El profesionalismo de las mujeres, horizonte por conquistar

El coloquio «Visibilización en positivo» reunió a deportistas gallegas de élite


ourense / la voz

Uno de los senderos que conduce hacia la entrada de la Facultad de Ciencias de la Educación de Ourense es el Camino de la Igualdad, jalonado con inscripciones en honor a mujeres que marcaron época, como Simone de Beauvoir y Hannah Arendt. Quizá fuese una señal y eso es algo que dirá el tiempo, pero por ese trayecto repleto de inspiración llegaron ayer cinco gallegas de renombre al coloquio «Visibilización en positivo», organizado por el profesor Millán Brea para debatir sobre la realidad y retos de las deportistas y en el que participó, por ejemplo, la futbolista profesional Anaïr Lomba.

Entre los asistentes al acto, al que acudieron cerca de 40 personas, escuchaba atentamente una chica de 13 años, la benjamín de la sala. Pero no era la única que mostraba timidez. También alguna de las ponentes, como la ourensana Vane Sotelo, que se mordía las uñas a ratos en los instantes previos. Todo cambió cuando cuestiones como la pasión por lo que hacen salieron a la palestra. Anaïr, la veterana del grupo con 29 años, la identificó con apenas seis, en su A Guarda natal. «Me crié jugando al fútbol con los balones Mikasa en campos de tierra. Y desde entonces, ya no soñé ni me planteé hacer otra cosa», revela. La llamada del Barcelona llegó en su adolescencia, cambiando su vida para siempre. E incluso así, reconoce que no ha sido hasta ahora cuando ha visto realmente recompensado su esfuerzo.

El camino al profesionalismo

La historia de Alba Rodríguez, jugadora de fútbol gaélico, explica que el talento está; falta ayudarlo a salir. Su interés por esta disciplina llegó tras una estancia como au-pair en Irlanda. «El deporte vino después», cuenta. Su caso toca de lleno una de las aristas del debate: ver la competición como un disfrute o ir más allá de ello. «Cuando practicas un deporte que es minoritario, ya partes de la base de que gastarás más dinero del que podrás ganar», explica con una sonrisa. La ferrolana Iria Grandal, olímpica en Londres 2012 en tiro con arco, cuenta que su interés por la diana y las flechas vino por una anécdota familiar: «Mi madre creía que era un deporte en el que no se sudaba demasiado», dice de forma pícara. Al final, todos se subieron al carro. Pero su semblante cambia al instante cuando detalla que en su retirada tuvo que ver «el pánico a tirar». El arco, antes su amigo, ya no lo era. Iria, que desde entonces se centró en su carrera como periodista, solo tiene 28 años.

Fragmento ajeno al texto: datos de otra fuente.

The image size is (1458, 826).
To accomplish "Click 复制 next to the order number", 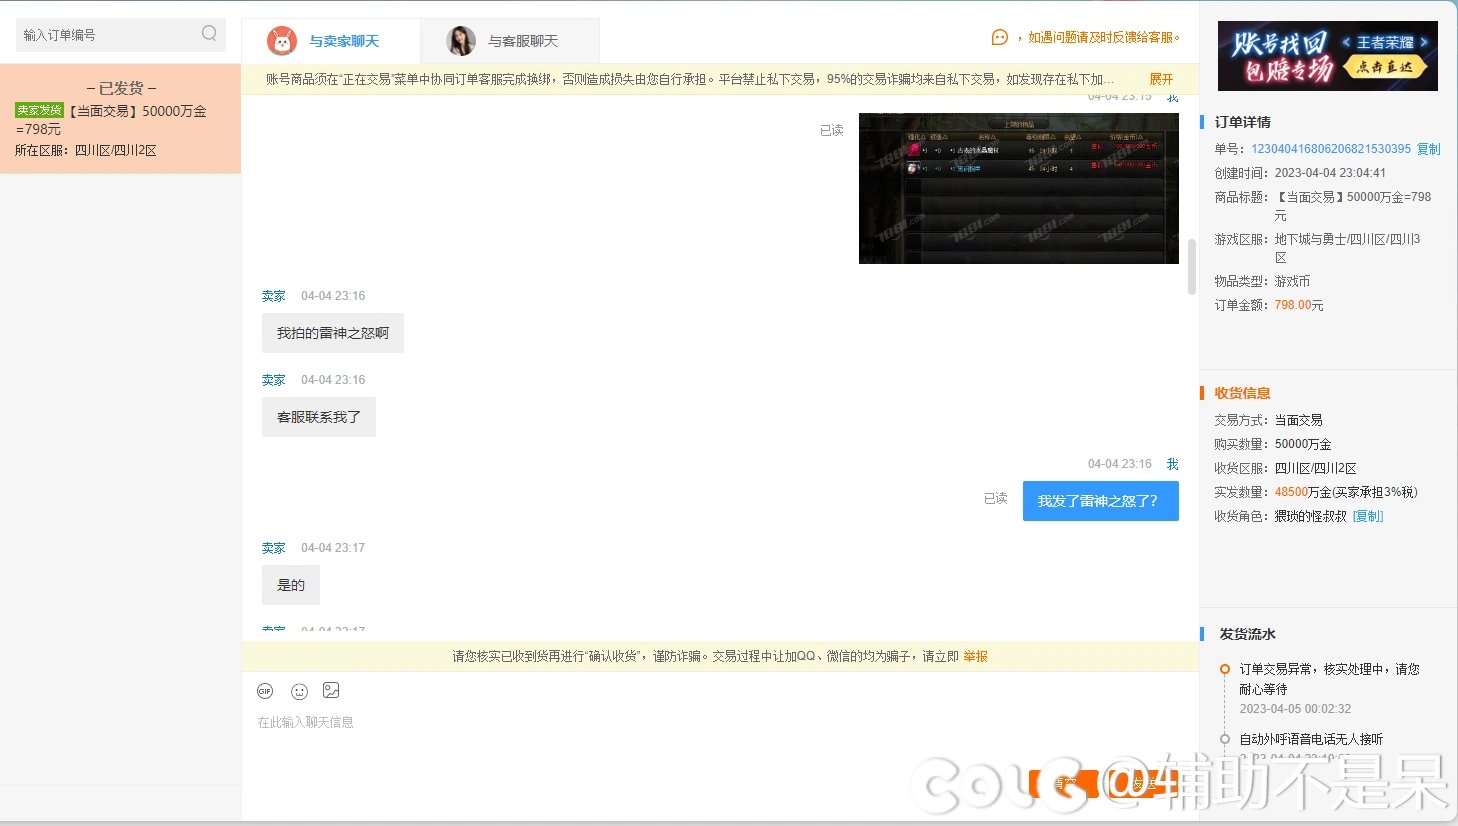I will pos(1428,149).
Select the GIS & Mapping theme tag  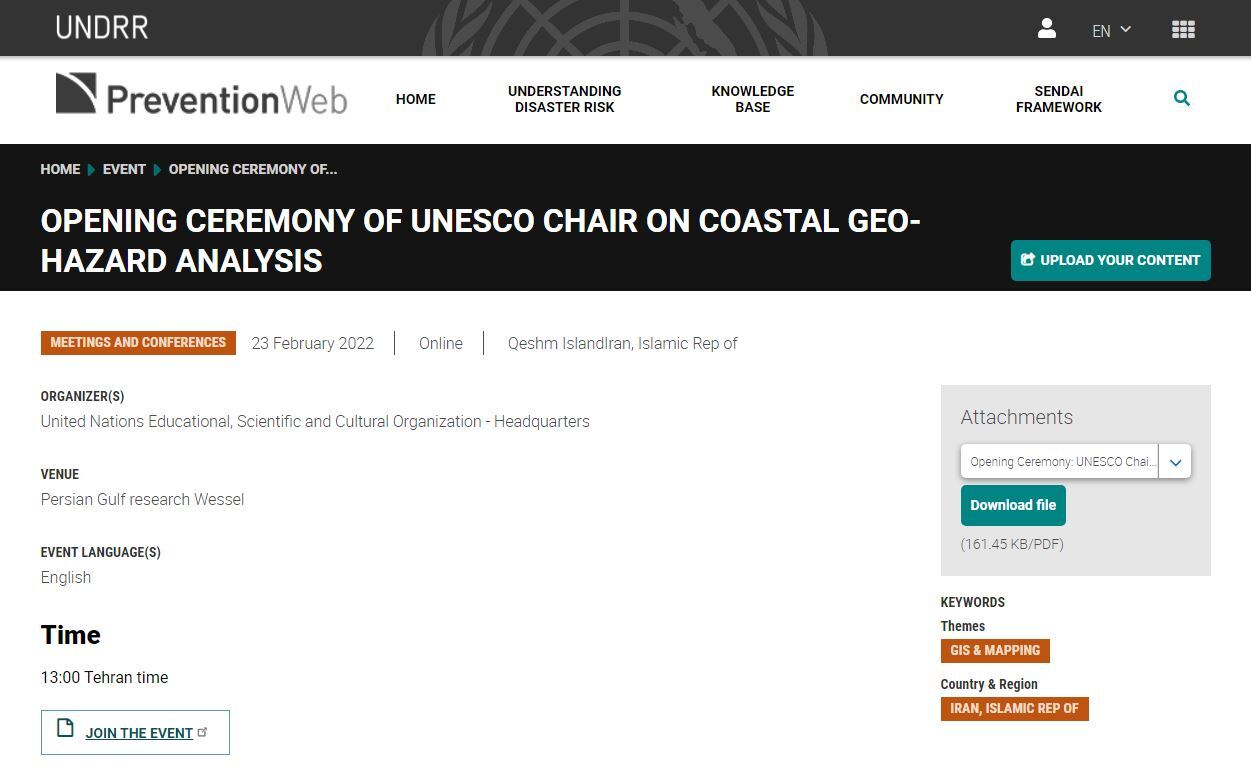click(994, 650)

El reto: la visibilización

La gimnasta ourensana Yolanda García aludía ayer a que, pese a que «siempre necesitas tiempo para estudiar, te motiva más entrenar que pensar en dejarlo». Esa dificultad para compatibilizar la personifica también Vane Sotelo, que ponía un dedo en lo dispar de la visibilidad que, provoca, en parte, que «del fútbol sala femenino aún no se puede vivir», razonando además que, incomprensiblemente, «ni siquiera es deporte olímpico».